___ SUPPLIED ENTRIES

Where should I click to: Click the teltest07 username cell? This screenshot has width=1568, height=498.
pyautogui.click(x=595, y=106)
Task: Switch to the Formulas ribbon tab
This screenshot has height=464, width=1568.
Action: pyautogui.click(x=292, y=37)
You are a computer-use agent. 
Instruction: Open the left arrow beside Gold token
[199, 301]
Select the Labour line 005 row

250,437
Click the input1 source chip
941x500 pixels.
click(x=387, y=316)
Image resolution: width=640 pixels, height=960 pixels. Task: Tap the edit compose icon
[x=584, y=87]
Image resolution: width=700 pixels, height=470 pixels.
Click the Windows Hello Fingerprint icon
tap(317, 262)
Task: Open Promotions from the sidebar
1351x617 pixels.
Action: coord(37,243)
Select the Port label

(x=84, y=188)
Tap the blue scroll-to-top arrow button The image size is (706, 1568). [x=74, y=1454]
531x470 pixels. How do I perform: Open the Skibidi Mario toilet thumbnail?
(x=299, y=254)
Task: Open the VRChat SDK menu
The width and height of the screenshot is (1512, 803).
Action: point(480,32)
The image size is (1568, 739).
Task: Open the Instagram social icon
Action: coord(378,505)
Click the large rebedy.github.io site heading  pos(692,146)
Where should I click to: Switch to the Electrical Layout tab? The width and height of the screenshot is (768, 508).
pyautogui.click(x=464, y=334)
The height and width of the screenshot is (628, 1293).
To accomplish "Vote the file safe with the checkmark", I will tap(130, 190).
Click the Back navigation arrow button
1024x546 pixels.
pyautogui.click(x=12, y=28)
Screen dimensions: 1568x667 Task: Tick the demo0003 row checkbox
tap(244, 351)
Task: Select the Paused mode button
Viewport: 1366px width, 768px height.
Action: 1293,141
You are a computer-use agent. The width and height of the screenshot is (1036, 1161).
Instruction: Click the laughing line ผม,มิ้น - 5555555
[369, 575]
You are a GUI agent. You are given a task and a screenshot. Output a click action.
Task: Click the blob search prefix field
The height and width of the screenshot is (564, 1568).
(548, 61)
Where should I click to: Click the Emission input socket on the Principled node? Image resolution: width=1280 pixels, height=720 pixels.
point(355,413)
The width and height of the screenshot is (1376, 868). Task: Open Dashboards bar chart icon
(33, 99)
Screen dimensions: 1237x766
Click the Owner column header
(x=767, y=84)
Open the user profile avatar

______

ACTION ITEM = The lines of the records that contain the string "computer" should be located and copied.

RESPONSE TO THIS TASK =
You are a computer-use agent. 
You are a computer-use agent. The width and height of the screenshot is (1036, 1161).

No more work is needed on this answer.